## START GIVEN TEXT

Analysis of the CO2 product angular yields and translational and
rovibrational energy distributions from CO oxidation on Rh(111) indicate that
an indirect reaction mechanism dominates under reactive molecular beam
conditions. It is likely that a thermalized intermediate involving chemisorbed
O (e.g., a carbonate species) facilitates the indirect CO oxidation pathway. The
MURT was also used to calculate thermal dissociative sticking coefficients, ST,
for CH4 on Ir(111), Pt(111), Ru(0001), and Ni(100) based on analysis
of non-equilibrium supersonic molecular beam experiments. Interestingly, the
calculated ST values for the flat single crystal surfaces
were 2-4 orders of magnitudes greater than values experimentally derived for the
analogous supported nanometal catalysts used for methane reforming. This is a
surprising result because methane reforming rates are structure sensitive and
increase by a factor of ~5 as the nanocatalyst diameter shrinks to ~2 nm. The
high curvature nanocatalysts should more abundantly expose the surface steps
that are often believed to be more catalytically active than the terrace sites
that predominate on the low index flat metal surfaces. In this instance, it
seems that the surface science experiments show that the surface metal atoms on
the working nanocatalysts are mostly inactive (covered with C?) and relatively
few sites are able to turnover. Moving to larger molecules, we concentrated on measuring
dissociative sticking coefficients, S(Tg, Ts), for
alkanes on Pt(111) as a function of the impinging gas temperature, Tg,
and surface temperature, Ts, using an effusive molecular
beam. Methane, ethane, and propane studies were completed and experimental
procedures were improved. Dissociative chemisorption is activated for all these
alkanes but the apparent efficacy to promote reaction for energy in the molecular
degrees of freedom monotonically declines as the alkane complexity increases. Hence,
energy transfer to the surface increases with molecular complexity (n.b., thermalized
trapping mediated chemisorption was not observed). Theoretical analysis of the new
propane results is on-going but the experiments clearly point to the need for detailed
experimental studies of the larger alkanes where the reactive chemistry is intimately
coupled to gas-surface energy transfer.

## END GIVEN TEXT

» GIVEN INSTRUCTION 1: Say whether each statement agrees with the surface chemistry text, answering yes or no and quoting the deciding words: (a) the calculated ST values for the flat single crystal surfaces were lower than those derived for the supported nanometal catalysts; (b) thermalized trapping mediated chemisorption was observed for the alkanes on Pt(111); (c) methane reforming rates rise by about a factor of 5 as the nanocatalyst diameter shrinks to about 2 nm.

## START PROVIDED MATERIAL

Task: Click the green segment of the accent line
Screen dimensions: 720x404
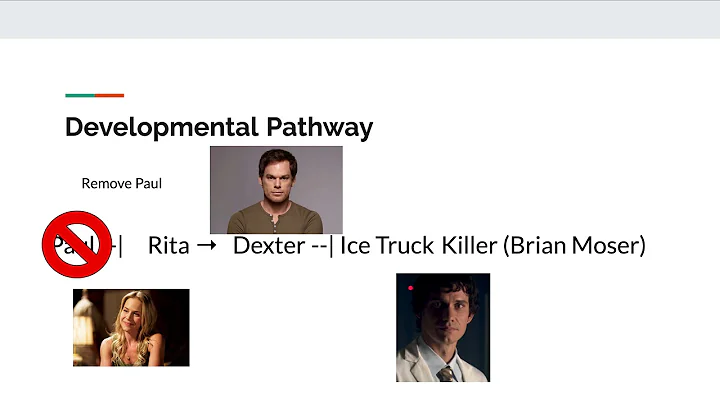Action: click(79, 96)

## END PROVIDED MATERIAL
## START PROVIDED MATERIAL

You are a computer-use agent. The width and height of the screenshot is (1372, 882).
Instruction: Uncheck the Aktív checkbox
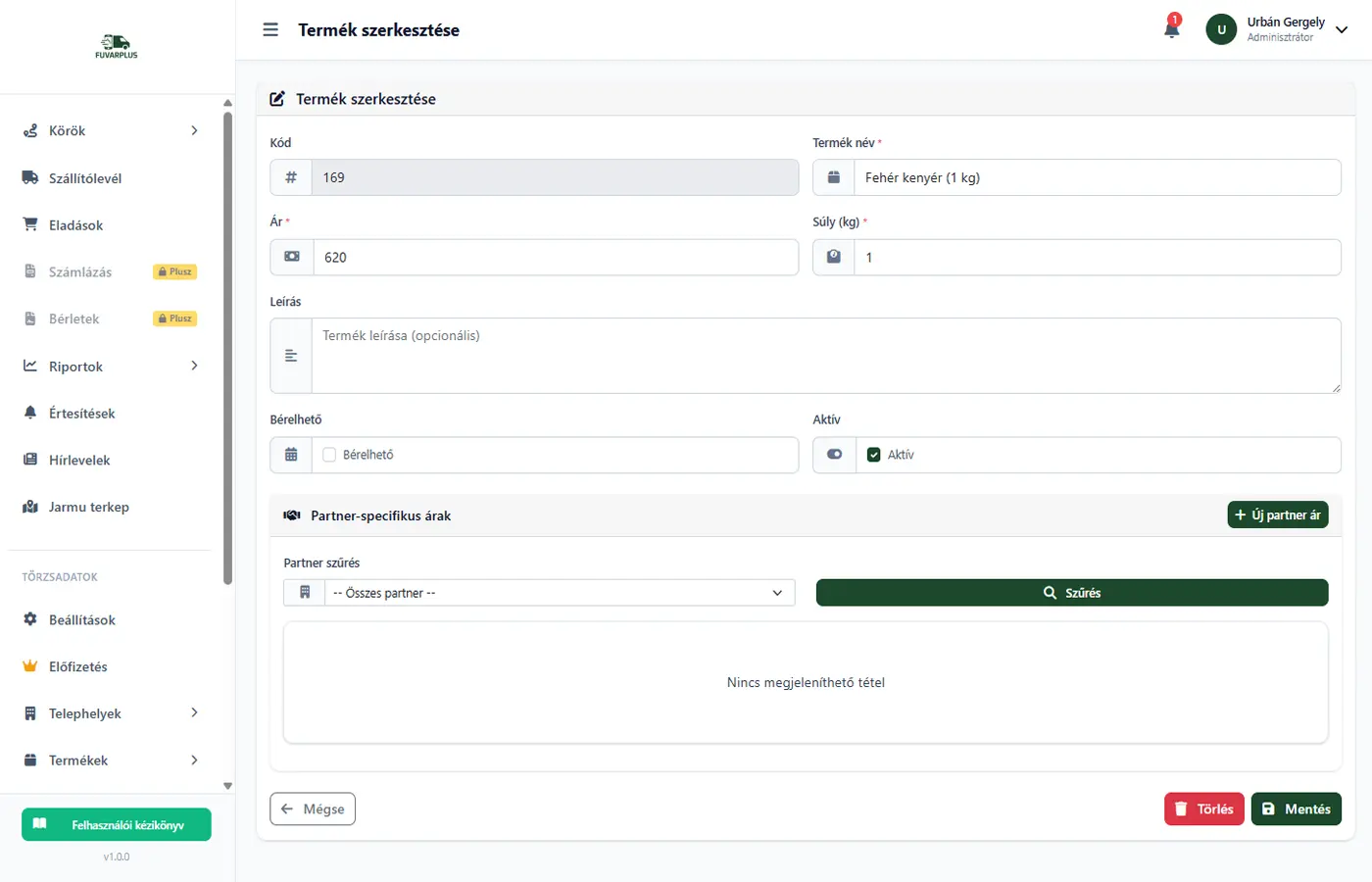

## END PROVIDED MATERIAL

» GIVEN INSTRUCTION 2: Output the lines of the listing from the line with "Task: Click the" to the line with "Action: click(79, 96)", word for word, leaving the pictures out.

» WRITTEN RESPONSE 1:
(a) No: "were 2-4 orders of magnitudes greater than values experimentally derived for the analogous supported nanometal catalysts"
(b) No: "thermalized trapping mediated chemisorption was not observed"
(c) Yes: "increase by a factor of ~5 as the nanocatalyst diameter shrinks to ~2 nm"

» WRITTEN RESPONSE 2:
Task: Click the green segment of the accent line
Screen dimensions: 720x404
Action: click(79, 96)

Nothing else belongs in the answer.